Seize the day. Eat the jelly donut.3
This book is a sequel to "A Talent For War", which McDevitt wrote over 10 years ago. That book was a stirring elegy of a future star spanning mankind at war with an alien race. He imbued that book with a grand backdrop, and invoked timeless qualities of heroism and sacrifice. The book had a typical print run for a paperback and quickly sold out. Even in used bookstores, it was hard to find, and people hung onto their copies. It was reissued about a year ago.

So when I saw this book, I read it eagerly. Hoping for a similarly engaging plot. As a twist, this book is told from the vantage point of the female character, Chase Kolpath, who is the secondary persona in the earlier novel. It expands on her personality, and gives another look at Alex Benedict, who was the main character in Talent.

But, the plot is tepid.
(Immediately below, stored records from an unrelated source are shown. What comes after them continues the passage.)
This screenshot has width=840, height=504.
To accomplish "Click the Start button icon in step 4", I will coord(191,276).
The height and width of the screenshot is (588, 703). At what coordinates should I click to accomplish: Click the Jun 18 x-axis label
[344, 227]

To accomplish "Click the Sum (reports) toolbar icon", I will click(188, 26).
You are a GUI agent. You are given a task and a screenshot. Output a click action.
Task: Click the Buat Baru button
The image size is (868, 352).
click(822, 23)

Sadly, nothing to match the grandeur of Talent. Also, the plot unfolding contains elements that have been seen in McDevitt's earlier works. Somewhat predictable.
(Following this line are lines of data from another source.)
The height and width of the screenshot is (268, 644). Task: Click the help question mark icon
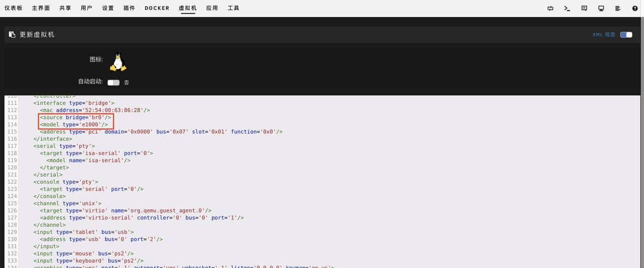pos(635,9)
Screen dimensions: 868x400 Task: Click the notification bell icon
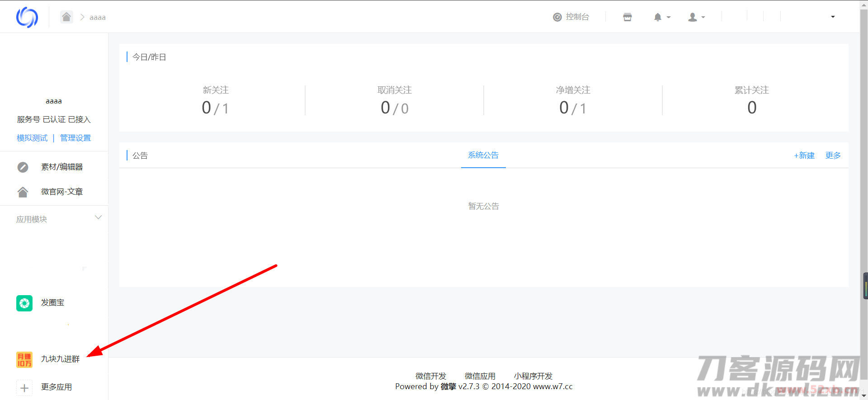coord(658,17)
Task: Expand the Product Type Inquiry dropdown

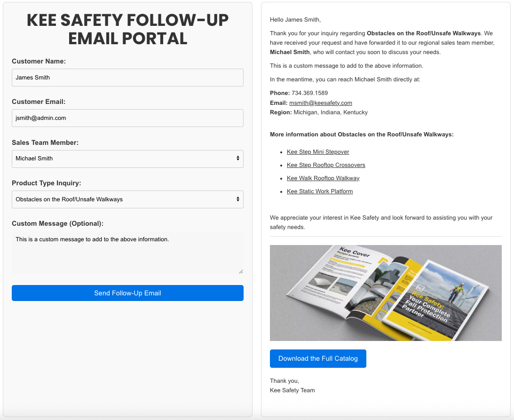Action: coord(127,199)
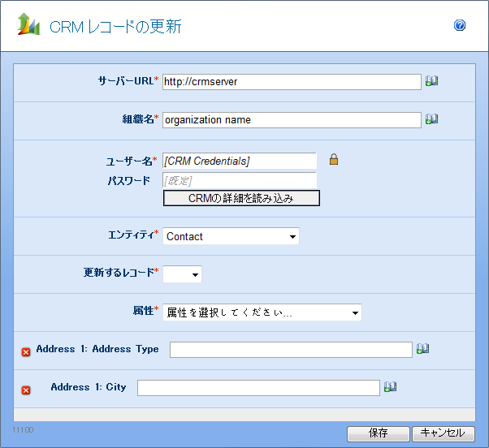Focus the Server URL input field
The height and width of the screenshot is (448, 489).
point(292,81)
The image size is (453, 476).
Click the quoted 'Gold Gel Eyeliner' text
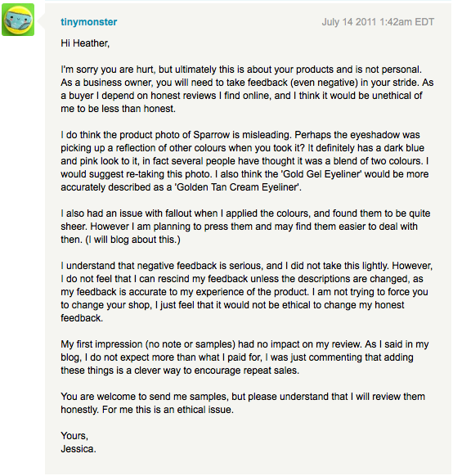(322, 174)
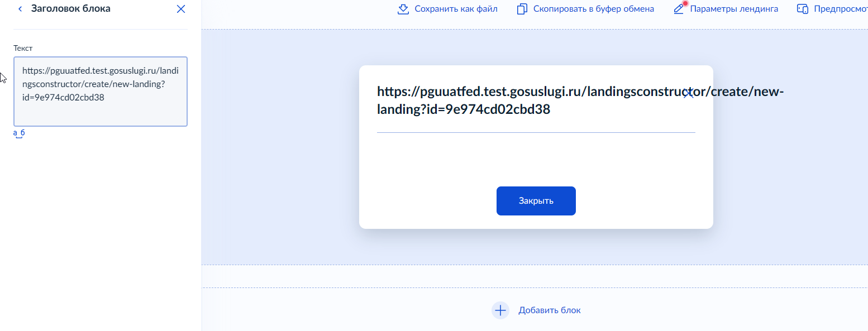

A portion of this book also deals with the topic of aging. His story is set millenia in the future. With faster than light travel and artificial intelligence software as a viable construct. Many futuristic details. But, the human lifespan is still only some 120 years. A marginal improvment over what we already have. This seems very implausible, given the other advances in the book over the postulated time period. It is as though our biology and medicine sputtered to a stop right about now.

But there is one nice item in the book - the quote in my subject line.